• _Required work_:
In the data below, which lines hold the word "settings"? Copy them.

• _Data items_:
☆ ☆ ☆ ☆ ☆ ☆ ☆

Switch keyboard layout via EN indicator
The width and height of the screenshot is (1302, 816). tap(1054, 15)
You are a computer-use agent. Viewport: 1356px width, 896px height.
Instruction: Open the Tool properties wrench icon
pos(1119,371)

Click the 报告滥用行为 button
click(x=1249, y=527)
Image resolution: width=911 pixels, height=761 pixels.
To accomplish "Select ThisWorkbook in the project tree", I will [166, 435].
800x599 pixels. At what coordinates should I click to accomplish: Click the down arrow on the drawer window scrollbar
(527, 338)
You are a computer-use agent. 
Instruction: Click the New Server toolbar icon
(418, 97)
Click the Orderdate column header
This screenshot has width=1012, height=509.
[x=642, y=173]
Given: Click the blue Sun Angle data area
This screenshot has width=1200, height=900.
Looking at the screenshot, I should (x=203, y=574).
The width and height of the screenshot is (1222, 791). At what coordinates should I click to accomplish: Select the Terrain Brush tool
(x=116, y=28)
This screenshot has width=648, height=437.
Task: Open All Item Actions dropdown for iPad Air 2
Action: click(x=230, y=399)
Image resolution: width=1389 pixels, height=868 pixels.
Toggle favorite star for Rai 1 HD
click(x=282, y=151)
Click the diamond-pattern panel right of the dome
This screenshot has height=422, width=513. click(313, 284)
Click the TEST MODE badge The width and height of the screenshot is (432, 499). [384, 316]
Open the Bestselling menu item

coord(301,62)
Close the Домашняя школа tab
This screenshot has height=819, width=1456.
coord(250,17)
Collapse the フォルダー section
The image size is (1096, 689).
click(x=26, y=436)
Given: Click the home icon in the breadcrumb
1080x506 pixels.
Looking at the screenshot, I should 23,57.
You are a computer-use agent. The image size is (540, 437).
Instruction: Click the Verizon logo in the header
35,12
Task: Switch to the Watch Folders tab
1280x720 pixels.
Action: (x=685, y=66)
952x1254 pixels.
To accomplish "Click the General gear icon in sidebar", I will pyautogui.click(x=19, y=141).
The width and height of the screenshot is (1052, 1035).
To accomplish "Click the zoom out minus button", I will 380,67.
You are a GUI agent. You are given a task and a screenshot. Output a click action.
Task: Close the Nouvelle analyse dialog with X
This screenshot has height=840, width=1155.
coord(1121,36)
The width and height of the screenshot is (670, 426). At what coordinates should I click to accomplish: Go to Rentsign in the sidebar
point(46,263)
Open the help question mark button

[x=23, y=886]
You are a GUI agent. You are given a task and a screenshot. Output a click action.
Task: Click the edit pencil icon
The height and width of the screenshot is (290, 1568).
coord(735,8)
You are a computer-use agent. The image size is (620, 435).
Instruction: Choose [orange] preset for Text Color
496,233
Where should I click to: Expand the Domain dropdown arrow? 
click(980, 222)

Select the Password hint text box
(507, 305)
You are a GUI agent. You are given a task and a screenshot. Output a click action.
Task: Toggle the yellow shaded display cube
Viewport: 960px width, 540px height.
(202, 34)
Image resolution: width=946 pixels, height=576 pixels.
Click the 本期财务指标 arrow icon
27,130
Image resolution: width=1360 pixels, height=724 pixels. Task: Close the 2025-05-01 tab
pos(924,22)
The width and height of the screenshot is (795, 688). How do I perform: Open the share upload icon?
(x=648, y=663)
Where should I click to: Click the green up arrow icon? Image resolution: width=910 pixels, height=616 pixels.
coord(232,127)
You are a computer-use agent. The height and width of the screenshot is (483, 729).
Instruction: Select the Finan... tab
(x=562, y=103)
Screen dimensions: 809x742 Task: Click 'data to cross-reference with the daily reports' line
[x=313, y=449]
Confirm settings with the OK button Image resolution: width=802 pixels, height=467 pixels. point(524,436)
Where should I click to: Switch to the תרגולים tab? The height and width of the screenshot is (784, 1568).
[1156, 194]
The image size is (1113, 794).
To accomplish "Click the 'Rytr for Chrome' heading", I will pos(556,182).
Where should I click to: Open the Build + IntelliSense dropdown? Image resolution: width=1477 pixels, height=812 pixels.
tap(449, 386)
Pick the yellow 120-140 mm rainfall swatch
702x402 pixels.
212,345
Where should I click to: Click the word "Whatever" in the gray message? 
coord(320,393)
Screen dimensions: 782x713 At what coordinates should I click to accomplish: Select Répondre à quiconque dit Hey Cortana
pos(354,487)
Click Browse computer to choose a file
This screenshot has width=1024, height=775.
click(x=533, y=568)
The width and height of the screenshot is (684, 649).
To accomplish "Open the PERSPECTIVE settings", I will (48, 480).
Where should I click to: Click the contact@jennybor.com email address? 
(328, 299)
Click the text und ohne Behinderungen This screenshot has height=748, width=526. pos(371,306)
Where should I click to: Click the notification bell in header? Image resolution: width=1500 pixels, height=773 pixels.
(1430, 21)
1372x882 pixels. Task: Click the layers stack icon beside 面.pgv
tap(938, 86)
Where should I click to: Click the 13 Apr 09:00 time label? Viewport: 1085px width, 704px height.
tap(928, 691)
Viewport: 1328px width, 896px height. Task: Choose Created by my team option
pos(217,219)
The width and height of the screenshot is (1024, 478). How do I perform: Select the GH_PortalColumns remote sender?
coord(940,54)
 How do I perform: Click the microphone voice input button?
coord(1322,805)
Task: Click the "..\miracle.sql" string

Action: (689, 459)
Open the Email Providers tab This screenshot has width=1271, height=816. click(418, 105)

☆ ☆ ☆ ☆ ☆ ☆ ☆

• _Result for this exercise_:
Confirm settings with the OK button Image resolution: width=802 pixels, height=467 pixels. point(524,436)
To accomplish "Open the PERSPECTIVE settings", I will (48, 480).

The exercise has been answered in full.